SINGAPORE - The Urban Redevelopment Authority (URA) launched the sale of a plum site in Marina View on Monday morning (June 28), after an unnamed developer undertook to bid at least $1.508 billion for it.
The white site, which is intended for a mixed-use development with residential, hotel, commercial and/or serviced apartments, comes under the reserve list of the first-half 2021 Government Land Sales programme.
The public tender for the land parcel will close at 12pm on Sept 21.
Any tender below the minimum bid price of $1.508 billion - which works out to $1,379 per square foot per plot ratio (psf ppr) - will not be accepted.
The site can yield 905 private residential units, 2,000 sq m in gross floor area (GFA) of commercial space and 540 hotel rooms.
Located in the Central Business District, near the upcoming Shenton Way MRT station, the Marina View site should benefit from the future Greater Southern Waterfront development, which extends from Pasir Panjang to Marina East.
An entity linked to IOI Properties Group was reportedly the party that triggered the release for sale of the site, according to The Business Times.
When contacted on Monday, a spokesman for the group declined comment.
The Malaysia-listed group is developing another white site in Central Boulevard, which it acquired for about $2.57 billion in November 2016 after triggering its release for sale with a minimum bid of $1.536 billion. That worked out to a land rate of $1,689 psf ppr.
IOI Properties told The Straits Times on Monday that its IOI Central Boulevard Towers is "progressing and is slated to be completed by the third quarter of 2023".
Located near Lau Pa Sat and four MRT stations - Downtown, Marina Bay, Raffles Place and Shenton Way - the predominantly office project will offer 1.25 million sq ft of Grade A office space in two towers. Typical office floor plates will range from 21,700 sq ft to 25,400 sq ft.
The project, which includes an urban sky park and food and beverage outlets, will also have 30,000 sq ft of retail space.
Mr Wong Xian Yang, Cushman & Wakefield's head of research, Singapore, noted that the Marina View white site is different as it is envisaged for a residential and hotel development, with a small retail component.
"Therefore, the main play here is on the growth of the private residential market in the CBD and the recovery of the hotel market... With more family offices setting up shop in Singapore, demand for prime residential units within the CBD is expected to rise," he said.

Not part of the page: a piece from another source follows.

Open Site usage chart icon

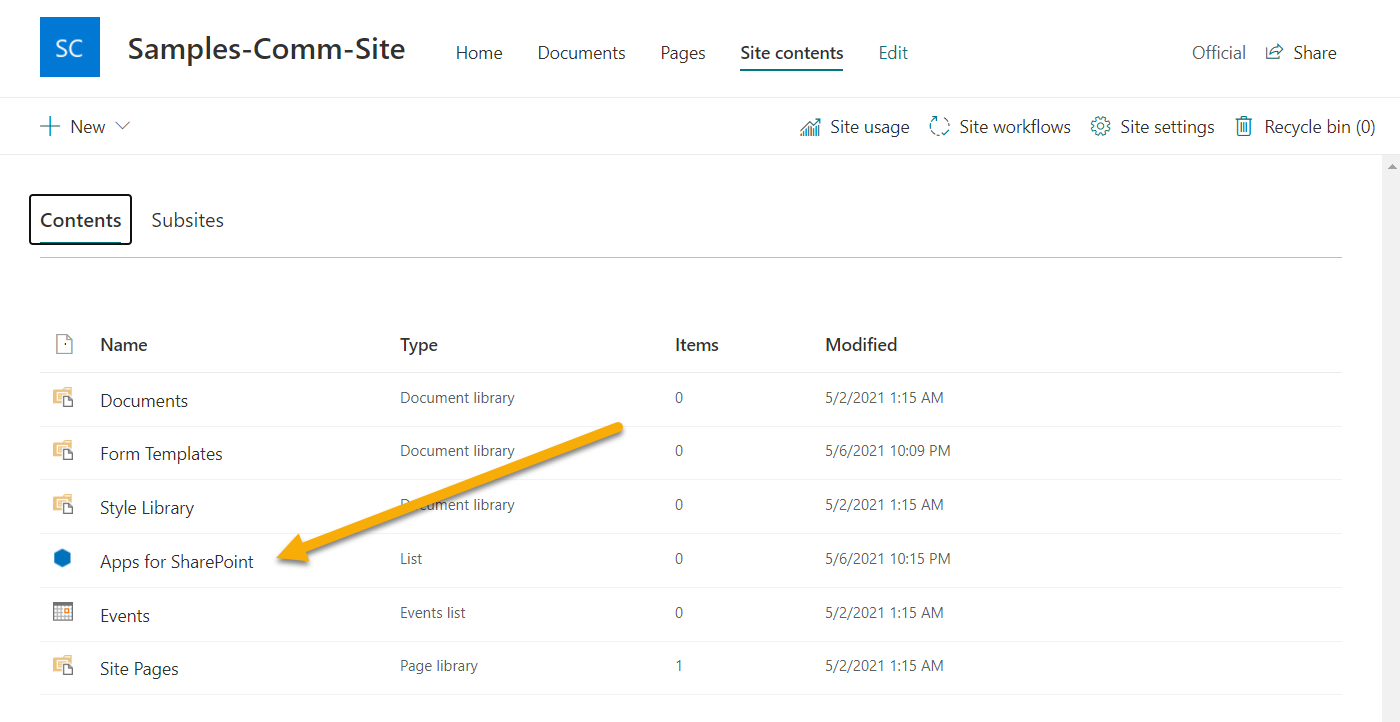click(810, 127)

PropNex chief executive Ismail Gafoor said the site could garner good interest given a limited supply of new homes in the prime district, particularly the downtown core, amid plans to "inject vibrancy in the Marina Bay area and ensure the Central Business District does not become a ghost town after work hours".
The 99-year parcel comprises two plots - a 7,817.6 sq m land parcel and an 18 sq m underground space. In all, the site has a maximum GFA of 101,629 sq m.
He added: "The Marina View site has the potential to become a trophy project for a developer in downtown Singapore. Given the sizeable financial commitment required for the site, developers may join forces to bid for it via a joint venture to manage risk."
Developers can take advantage of the flexibility of the commercial white use to propose uses such as co-working office spaces or entertainment venues, Mr Ismail said.
"As the development will include... the equivalent to a mid-sized hotel establishment, it will make sense to incorporate meeting and convention facilities, perhaps even medical facilities that allow for routine Covid-19 testing and vaccinations as part of the new normal going forward," he said.
PropNex's head of research and content Wong Siew Ying said that compared with the Central Boulevard site, developers may be more interested in the Marina View site due to the limited supply of residential units in the prime district.
The site could potentially attract five to eight bids, and fetch a top bid of between $1,650 and $1,750 psf ppr. That will work out to a land price range of about $1.8 billion to $1.91 billion, she said.